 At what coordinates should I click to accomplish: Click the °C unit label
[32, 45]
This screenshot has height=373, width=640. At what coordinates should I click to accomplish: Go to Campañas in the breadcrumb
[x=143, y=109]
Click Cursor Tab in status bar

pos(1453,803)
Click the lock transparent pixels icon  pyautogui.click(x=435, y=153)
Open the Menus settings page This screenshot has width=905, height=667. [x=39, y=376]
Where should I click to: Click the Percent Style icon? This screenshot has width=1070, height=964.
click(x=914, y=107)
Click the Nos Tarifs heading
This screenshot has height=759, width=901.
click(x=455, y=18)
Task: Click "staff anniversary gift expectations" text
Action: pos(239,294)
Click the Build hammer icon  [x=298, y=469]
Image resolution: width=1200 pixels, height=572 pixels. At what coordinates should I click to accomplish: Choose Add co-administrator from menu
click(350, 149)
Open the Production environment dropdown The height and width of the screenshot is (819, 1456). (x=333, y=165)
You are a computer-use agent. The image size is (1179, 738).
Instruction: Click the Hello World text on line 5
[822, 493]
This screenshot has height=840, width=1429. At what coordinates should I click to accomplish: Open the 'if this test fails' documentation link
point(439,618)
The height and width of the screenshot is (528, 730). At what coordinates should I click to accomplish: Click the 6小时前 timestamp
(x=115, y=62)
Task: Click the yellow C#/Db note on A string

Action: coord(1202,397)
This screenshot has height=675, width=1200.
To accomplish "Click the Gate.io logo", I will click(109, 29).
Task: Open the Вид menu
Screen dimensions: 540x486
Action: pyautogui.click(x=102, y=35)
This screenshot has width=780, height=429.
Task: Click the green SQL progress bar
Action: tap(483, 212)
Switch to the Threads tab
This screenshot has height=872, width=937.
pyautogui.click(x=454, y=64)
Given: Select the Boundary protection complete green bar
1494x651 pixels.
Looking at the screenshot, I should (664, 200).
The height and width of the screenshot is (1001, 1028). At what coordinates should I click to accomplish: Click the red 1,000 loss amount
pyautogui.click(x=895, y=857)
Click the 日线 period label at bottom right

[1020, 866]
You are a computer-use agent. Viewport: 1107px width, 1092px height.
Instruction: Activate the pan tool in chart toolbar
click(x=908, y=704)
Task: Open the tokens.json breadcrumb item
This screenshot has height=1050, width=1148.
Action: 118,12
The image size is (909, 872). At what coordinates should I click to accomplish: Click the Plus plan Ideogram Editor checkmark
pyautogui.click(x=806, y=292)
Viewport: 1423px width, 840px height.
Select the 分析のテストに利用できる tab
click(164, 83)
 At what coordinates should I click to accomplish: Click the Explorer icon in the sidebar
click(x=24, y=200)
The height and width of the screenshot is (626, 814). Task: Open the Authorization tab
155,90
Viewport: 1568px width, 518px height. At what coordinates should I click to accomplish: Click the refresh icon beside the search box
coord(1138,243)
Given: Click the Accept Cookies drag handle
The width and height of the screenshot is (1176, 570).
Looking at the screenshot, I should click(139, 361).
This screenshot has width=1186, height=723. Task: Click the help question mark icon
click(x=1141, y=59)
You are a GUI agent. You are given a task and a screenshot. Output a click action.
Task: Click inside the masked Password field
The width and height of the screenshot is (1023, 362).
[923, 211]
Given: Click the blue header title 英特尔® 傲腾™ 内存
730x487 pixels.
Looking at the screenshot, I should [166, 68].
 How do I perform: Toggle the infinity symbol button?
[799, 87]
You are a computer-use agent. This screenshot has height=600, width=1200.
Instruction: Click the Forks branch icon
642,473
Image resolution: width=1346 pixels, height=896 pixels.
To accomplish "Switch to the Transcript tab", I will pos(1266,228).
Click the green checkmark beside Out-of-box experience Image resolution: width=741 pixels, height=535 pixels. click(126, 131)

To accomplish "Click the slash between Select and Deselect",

______________________________

▶ WORK ITEM
Across the entries above, find the lines with the string "will" and copy them.

▶ EXERCISE RESPONSE
To accomplish "Click the Gate.io logo", I will click(109, 29).
To accomplish "Switch to the Transcript tab", I will pos(1266,228).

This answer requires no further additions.